The sermon had already begun. Hugh Ritson walked up the aisle noiselessly until he came close behind the throng of people standing together. Then he stood at the side of a column and looked around on those in the nave.

He was within range of the preacher's voice, but he hardly listened. His eyes traversed the church until at last they rested on one spot in the south transept, where a company of nuns sat with downcast eyes half closed. The face of one of them was hidden beneath her drooping coif; the rosary held to her breast was gripped with nervous fingers. Near at hand there was another face that riveted Hugh Ritson's gaze. It was the face of Greta, radiant in its own beauty, and tender with the devotional earnestness of parted lips and of lashes wet with the dew of a bruised spirit.

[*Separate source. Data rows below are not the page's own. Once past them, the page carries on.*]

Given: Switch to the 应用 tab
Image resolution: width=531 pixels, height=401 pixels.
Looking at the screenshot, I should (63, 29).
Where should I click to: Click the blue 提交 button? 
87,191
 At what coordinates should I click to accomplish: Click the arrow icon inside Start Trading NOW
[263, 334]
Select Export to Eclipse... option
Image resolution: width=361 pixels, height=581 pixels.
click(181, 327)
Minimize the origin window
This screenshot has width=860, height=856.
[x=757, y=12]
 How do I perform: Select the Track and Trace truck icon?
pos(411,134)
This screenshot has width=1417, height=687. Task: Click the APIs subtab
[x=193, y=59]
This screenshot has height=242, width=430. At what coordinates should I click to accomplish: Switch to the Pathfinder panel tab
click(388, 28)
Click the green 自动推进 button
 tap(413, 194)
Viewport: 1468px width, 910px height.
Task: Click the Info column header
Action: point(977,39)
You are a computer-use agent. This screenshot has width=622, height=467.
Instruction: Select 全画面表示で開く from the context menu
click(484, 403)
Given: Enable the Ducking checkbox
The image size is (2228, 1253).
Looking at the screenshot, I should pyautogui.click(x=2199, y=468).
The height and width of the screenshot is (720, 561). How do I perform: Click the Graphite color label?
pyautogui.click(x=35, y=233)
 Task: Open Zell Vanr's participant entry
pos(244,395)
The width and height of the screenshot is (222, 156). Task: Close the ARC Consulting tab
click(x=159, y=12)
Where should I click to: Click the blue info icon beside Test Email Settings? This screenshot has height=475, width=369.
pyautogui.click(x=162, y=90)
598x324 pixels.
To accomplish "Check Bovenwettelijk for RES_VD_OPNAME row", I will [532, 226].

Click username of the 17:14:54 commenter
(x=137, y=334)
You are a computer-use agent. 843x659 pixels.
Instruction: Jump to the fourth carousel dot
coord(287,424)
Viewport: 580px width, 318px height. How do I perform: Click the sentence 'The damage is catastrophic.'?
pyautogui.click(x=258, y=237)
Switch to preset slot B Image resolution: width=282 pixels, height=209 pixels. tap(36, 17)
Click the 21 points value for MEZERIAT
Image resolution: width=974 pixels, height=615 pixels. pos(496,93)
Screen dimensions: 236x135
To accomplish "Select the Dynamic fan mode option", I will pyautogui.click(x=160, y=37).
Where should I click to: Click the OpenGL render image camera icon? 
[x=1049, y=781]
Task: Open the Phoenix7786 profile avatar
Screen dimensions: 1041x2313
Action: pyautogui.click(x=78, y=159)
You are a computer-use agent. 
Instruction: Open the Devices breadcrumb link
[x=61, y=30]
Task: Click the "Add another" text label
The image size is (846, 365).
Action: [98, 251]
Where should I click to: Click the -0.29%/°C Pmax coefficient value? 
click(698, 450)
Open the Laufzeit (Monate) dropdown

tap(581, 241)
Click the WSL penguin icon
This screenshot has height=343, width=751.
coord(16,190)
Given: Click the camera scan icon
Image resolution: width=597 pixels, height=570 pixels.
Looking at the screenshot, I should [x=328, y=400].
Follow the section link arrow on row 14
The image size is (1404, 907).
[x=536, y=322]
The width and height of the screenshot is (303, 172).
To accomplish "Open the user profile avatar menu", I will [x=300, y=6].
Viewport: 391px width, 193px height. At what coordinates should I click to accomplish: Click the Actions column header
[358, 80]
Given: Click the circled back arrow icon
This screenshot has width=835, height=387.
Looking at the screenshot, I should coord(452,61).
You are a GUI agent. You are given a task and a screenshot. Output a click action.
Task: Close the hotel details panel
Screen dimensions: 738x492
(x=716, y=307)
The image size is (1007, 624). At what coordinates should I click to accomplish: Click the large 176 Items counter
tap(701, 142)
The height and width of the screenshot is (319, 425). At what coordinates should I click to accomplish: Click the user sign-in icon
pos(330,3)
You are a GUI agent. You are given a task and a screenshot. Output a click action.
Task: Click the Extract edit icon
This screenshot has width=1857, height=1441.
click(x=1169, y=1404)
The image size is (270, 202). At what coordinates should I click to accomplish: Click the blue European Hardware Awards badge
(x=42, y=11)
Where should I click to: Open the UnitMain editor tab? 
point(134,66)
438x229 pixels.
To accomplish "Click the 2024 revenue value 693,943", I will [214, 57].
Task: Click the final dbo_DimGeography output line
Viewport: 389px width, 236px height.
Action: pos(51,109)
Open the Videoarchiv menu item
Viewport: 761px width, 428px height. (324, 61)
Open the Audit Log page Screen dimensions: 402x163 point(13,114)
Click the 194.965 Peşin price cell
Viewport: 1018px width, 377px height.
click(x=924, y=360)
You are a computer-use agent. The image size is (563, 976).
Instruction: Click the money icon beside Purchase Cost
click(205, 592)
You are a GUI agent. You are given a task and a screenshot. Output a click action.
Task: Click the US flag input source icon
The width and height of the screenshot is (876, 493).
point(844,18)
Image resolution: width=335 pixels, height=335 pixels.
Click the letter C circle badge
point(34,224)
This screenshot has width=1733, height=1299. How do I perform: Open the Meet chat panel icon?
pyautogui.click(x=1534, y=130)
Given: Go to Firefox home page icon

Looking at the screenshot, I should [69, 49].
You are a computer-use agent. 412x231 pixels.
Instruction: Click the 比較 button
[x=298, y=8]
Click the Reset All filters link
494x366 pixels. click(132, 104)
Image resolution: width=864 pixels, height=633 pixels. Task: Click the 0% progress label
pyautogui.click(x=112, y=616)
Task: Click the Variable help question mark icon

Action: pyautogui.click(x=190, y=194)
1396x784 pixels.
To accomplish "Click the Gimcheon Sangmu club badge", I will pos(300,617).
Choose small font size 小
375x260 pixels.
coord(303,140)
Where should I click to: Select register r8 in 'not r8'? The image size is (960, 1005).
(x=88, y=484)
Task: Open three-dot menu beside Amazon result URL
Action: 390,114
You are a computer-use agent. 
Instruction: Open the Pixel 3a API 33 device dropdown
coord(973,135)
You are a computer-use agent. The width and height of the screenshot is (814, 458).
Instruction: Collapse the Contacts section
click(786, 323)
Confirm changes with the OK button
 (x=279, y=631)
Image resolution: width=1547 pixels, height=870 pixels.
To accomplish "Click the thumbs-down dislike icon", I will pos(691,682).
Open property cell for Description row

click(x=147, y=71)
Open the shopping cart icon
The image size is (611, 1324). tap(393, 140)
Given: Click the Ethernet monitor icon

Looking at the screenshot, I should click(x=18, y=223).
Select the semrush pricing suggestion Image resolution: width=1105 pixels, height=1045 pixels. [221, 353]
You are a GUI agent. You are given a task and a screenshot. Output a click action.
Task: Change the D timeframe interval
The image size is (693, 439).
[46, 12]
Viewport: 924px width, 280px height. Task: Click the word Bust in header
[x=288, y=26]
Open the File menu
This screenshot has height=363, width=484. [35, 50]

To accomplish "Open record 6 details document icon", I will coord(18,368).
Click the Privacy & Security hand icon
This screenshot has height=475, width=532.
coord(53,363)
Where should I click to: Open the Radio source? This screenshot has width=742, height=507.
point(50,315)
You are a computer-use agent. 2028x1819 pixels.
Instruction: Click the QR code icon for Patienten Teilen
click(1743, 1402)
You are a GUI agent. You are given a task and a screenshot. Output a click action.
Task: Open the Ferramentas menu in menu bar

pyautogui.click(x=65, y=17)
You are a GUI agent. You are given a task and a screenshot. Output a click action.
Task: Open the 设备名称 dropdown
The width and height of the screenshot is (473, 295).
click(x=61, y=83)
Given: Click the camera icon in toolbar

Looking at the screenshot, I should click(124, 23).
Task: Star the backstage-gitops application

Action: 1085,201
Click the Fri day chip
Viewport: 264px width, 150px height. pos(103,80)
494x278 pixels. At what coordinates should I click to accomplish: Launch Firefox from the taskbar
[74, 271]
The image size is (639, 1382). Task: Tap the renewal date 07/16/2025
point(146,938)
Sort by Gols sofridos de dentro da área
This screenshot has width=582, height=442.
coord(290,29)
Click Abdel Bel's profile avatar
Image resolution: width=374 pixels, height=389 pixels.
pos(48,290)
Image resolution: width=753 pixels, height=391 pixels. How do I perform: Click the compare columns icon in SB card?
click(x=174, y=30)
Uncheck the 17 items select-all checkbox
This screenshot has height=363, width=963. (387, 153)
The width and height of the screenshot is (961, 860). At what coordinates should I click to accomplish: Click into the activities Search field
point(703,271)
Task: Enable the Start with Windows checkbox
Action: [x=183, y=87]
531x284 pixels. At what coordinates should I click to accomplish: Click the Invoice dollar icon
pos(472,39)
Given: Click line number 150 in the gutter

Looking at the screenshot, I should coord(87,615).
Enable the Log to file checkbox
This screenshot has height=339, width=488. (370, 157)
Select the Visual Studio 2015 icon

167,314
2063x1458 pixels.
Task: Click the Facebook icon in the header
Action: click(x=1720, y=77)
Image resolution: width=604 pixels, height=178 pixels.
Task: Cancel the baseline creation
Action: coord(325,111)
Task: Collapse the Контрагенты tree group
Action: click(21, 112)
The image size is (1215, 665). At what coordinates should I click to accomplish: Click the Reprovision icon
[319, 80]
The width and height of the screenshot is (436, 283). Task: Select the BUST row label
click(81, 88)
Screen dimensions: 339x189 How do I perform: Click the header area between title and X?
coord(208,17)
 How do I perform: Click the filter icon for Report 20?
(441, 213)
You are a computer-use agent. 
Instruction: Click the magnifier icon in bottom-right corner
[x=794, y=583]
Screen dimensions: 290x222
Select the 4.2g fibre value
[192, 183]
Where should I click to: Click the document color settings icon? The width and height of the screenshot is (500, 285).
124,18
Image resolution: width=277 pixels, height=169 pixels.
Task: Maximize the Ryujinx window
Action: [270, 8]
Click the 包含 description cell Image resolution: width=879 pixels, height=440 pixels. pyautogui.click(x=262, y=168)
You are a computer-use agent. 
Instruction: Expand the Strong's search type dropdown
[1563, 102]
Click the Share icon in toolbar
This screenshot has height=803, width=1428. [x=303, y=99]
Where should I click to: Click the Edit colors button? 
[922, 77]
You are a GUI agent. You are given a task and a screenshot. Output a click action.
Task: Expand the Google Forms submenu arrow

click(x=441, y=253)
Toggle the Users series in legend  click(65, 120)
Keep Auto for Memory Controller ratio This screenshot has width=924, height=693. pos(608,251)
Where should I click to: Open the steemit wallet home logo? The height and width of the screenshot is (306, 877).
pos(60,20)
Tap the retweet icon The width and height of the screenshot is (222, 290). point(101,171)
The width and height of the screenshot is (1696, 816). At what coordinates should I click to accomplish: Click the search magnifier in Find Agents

From these two his eyes never wandered for longer than a minute! Languidly he listened to the words that floated over the people, and held them mute. The preacher was a slight young man, emaciated, pale, with lustrous eyes, and a voice that had a thin, meek pipe. But the discourse was in a strain of feverish excitement, a spirit of hard intolerance, a tone of unrelenting judgment, that would have befitted the gigantic figure and thunderous accents of the monk Jerome.

"There is a way that seemeth right unto a man, but the end thereof is death." This was the text, twenty times repeated. Men talked of the rights of conscience, as if conscience were God's law. They babbled of toleration, as if any heresy were to be endured, if only it were believed. Conscience! It was the slave of Circumstance. Toleration! It was the watchword at the gate of hell.

Hugh Ritson listened with a vague consciousness, his eyes fixed alternately on the nun with the drooping coif and on the fair, upturned face beside her. At last a word struck him, and made his whole soul to vibrate. Men, women, the great mute throng, pillars, arches, windows of figured saints, altar aflame with candles, the surpliced choir, and the pale, thin face with the burning eyes in the pulpit above—all vanished in an instant.

What was true, said the preacher, in the realm of thought, could not be false in the world of life. Men did evil deeds, and justified them to their own enslaved minds. No way so dark but it had appeared to be the path of light; none so far wrong but it had seemed to be right. Let man beware of the lie that he told to his own heart. The end thereof is death.

Staring from a bloodless face, Hugh Ritson reeled a step backward, and then clung with a trembling hand to the pillar against which he had leaned. The harsh scrape of his foot was heard over the hushed church, and here and there a neck was craned in his direction. His emotion was gone in an instant. A light curl of the hard lip told that the angel within him had once again been conquered.

The sermon ended with a rapturous declaration of the immutability of God's law, and the eternal destinies of man. The world was full of change, but man, who seemed to change most, changed least. The stars that hung above had seen the beginning and the end of ages. Before man was, they were. The old river that flowed past the old city that night had flowed there centuries ago, and generations of men had lived and died in joy and sorrow, and still the same waters washed the same shore. But the stars that measure time itself, and the sea that recorded it, would vanish away, and man should be when time would be no more. "They shall perish, but thou shalt endure. They shall wax old as doth a garment.... But thou art the same, and thy years shall have no end."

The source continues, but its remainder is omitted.